*Problem description:*
Below this line is the material. Write out only its lines from the one containing "Instruction: Open the" through the one containing "Task: Click the Projected", both kept, exactly.

-*-*-

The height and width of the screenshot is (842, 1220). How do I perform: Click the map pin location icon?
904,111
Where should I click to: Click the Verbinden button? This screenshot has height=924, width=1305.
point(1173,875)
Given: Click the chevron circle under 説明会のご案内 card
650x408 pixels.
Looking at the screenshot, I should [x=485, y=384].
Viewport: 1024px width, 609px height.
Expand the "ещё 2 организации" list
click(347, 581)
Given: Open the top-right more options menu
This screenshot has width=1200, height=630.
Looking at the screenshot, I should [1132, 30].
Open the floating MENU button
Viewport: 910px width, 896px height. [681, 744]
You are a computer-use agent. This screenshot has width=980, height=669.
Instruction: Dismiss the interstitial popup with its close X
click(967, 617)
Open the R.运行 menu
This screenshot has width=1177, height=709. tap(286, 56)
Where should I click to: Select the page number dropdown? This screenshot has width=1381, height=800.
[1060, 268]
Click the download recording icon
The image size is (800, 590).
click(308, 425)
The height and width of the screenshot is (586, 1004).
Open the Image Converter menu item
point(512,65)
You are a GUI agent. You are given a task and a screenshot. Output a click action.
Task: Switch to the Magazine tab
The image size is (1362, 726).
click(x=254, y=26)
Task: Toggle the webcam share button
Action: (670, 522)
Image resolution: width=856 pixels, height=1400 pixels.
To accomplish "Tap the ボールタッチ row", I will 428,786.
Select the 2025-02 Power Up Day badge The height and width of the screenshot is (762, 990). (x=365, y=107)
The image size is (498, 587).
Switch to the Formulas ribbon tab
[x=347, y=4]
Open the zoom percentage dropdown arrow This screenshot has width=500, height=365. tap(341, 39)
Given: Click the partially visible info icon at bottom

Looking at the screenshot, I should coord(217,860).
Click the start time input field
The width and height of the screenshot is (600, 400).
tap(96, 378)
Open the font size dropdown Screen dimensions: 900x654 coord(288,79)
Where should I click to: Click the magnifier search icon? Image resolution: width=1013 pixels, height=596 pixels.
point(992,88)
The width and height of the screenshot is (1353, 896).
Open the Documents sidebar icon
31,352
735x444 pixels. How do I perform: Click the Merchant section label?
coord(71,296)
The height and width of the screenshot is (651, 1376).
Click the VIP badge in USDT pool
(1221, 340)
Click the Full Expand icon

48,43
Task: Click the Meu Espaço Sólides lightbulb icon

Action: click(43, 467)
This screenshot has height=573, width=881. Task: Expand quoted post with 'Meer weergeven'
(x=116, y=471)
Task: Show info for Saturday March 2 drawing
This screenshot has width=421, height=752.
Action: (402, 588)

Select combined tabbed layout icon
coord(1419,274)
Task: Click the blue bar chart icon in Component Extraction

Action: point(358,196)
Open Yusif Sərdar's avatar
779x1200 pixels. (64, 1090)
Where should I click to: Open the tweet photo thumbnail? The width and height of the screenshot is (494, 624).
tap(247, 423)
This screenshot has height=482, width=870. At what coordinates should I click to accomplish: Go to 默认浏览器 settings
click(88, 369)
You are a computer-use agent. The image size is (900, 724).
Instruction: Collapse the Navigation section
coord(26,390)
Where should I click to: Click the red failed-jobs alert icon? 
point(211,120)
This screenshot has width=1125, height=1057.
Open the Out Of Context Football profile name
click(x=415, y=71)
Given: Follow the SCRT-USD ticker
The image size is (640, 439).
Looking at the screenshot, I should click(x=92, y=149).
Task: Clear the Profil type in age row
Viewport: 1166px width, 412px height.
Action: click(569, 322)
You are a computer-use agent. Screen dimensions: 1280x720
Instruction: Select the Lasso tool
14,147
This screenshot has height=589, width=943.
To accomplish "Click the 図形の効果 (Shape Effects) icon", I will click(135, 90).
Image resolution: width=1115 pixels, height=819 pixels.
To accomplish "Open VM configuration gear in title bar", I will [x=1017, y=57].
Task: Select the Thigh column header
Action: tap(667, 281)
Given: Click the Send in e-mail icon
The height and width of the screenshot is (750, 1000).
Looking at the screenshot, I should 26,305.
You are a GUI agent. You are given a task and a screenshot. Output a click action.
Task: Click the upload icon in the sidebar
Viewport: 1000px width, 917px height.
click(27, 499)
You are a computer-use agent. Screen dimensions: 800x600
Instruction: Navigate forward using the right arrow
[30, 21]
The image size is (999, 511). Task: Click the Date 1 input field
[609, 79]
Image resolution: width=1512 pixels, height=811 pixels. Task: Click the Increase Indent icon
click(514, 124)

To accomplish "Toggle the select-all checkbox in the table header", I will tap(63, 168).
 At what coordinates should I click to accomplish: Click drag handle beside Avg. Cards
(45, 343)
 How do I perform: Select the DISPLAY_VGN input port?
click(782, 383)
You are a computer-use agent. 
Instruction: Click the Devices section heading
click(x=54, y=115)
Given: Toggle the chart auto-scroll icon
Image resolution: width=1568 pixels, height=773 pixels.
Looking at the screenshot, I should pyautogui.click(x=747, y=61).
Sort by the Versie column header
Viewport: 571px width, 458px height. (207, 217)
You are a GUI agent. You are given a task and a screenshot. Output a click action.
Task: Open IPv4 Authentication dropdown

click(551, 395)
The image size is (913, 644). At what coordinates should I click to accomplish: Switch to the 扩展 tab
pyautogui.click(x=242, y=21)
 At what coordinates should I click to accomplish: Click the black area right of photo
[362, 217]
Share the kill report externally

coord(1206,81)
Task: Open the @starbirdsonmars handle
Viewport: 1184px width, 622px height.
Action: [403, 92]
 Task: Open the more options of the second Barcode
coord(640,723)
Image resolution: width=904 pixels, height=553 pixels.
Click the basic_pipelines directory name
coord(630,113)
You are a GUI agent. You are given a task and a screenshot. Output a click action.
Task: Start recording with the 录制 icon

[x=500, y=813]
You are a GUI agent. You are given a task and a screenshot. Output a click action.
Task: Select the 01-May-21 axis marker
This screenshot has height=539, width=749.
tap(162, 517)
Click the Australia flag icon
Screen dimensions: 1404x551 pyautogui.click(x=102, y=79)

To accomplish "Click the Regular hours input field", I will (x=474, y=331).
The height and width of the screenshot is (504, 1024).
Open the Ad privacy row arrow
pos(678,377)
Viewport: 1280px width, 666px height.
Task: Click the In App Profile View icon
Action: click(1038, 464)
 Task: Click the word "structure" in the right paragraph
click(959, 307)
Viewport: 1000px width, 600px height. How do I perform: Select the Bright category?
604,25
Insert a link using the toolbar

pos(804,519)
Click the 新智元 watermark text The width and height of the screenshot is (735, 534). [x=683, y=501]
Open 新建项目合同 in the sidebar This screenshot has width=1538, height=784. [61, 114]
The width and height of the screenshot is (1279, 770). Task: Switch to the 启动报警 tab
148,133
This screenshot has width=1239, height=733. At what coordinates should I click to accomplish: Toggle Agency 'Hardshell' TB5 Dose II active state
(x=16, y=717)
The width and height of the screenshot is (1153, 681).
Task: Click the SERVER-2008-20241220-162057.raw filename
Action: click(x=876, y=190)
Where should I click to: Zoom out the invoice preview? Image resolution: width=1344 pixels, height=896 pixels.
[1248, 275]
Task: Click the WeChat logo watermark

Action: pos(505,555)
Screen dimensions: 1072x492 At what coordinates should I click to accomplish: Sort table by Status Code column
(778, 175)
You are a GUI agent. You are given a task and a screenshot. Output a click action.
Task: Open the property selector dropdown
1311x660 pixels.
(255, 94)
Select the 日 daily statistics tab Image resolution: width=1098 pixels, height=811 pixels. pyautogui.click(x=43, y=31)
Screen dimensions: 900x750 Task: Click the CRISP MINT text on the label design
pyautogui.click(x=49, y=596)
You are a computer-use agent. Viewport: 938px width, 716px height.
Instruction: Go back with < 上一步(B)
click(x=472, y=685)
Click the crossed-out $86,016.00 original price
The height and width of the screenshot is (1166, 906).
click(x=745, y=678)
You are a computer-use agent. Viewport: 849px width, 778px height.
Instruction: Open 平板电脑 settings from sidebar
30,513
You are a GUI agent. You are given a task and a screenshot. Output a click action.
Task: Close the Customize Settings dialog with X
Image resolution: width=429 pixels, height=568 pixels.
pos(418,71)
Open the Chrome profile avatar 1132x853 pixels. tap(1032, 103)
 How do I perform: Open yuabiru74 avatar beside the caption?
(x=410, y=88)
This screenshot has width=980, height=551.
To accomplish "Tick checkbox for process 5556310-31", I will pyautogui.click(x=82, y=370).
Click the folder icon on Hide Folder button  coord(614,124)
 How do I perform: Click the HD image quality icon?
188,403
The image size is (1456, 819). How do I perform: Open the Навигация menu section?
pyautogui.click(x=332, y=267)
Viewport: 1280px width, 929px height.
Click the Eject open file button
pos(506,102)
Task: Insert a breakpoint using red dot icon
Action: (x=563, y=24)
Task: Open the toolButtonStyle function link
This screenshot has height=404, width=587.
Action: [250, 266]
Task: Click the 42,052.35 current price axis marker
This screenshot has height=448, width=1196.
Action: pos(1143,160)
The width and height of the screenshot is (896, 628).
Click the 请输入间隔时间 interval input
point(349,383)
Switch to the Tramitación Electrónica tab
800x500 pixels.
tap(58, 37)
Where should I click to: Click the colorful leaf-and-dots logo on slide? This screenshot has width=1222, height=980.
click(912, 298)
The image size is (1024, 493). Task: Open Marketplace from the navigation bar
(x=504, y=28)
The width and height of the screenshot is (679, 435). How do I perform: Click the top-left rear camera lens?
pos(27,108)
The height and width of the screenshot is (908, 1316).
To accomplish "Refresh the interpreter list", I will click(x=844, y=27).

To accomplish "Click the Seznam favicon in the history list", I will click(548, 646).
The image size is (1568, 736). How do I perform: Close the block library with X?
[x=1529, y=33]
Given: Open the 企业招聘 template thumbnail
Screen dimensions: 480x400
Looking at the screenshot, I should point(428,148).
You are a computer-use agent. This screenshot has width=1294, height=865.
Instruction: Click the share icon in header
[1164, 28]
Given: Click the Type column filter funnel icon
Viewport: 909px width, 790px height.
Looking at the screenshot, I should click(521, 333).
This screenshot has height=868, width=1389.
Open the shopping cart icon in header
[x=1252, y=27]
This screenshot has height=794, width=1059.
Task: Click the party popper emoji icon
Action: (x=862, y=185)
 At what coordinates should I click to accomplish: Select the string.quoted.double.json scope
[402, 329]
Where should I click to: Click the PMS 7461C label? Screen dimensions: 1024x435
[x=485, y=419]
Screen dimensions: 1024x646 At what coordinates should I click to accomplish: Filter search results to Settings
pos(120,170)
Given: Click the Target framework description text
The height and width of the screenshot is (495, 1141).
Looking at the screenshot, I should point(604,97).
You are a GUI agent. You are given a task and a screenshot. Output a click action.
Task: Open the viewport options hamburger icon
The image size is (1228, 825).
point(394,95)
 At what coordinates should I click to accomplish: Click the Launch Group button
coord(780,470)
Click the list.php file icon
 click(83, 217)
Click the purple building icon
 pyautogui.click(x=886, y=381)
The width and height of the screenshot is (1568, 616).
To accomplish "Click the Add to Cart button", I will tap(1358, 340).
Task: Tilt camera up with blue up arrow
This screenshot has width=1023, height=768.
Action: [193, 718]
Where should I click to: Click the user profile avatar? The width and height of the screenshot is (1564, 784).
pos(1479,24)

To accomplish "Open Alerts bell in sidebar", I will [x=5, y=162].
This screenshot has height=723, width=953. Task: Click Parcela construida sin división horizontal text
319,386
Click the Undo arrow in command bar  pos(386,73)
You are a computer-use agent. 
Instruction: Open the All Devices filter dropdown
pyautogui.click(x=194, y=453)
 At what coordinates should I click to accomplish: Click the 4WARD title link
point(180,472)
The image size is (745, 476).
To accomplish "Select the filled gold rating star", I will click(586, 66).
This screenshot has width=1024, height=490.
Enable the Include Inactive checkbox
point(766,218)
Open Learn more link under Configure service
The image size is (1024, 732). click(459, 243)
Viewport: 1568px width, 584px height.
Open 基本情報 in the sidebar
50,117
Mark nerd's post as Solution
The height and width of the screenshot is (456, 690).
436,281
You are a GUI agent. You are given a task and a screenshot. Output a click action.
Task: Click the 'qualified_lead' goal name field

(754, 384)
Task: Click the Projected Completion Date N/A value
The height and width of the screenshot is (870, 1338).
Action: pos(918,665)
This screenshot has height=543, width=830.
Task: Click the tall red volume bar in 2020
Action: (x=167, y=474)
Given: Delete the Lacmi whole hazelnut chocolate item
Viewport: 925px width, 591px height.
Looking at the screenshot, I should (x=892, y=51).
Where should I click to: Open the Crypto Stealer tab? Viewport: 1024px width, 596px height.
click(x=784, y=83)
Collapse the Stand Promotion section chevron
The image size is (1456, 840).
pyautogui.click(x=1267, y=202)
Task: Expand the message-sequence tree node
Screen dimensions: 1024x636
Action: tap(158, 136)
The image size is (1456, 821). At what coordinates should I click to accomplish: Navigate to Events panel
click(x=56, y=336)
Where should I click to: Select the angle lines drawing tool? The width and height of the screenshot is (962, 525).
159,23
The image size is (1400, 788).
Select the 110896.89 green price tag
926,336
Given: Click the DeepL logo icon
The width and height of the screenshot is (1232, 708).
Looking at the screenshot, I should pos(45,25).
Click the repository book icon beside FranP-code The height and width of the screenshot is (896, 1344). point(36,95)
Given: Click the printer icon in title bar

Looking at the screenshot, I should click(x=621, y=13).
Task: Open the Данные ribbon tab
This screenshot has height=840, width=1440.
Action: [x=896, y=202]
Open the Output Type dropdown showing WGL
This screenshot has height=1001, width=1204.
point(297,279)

-*-*-

*Problem solution:*
Instruction: Open the All Devices filter dropdown
pyautogui.click(x=194, y=453)
 At what coordinates should I click to accomplish: Click the 4WARD title link
point(180,472)
The image size is (745, 476).
To accomplish "Select the filled gold rating star", I will click(586, 66).
This screenshot has width=1024, height=490.
Enable the Include Inactive checkbox
point(766,218)
Open Learn more link under Configure service
The image size is (1024, 732). click(459, 243)
Viewport: 1568px width, 584px height.
Open 基本情報 in the sidebar
50,117
Mark nerd's post as Solution
The height and width of the screenshot is (456, 690).
436,281
You are a GUI agent. You are given a task and a screenshot. Output a click action.
Task: Click the 'qualified_lead' goal name field

(754, 384)
Task: Click the Projected Completion Date N/A value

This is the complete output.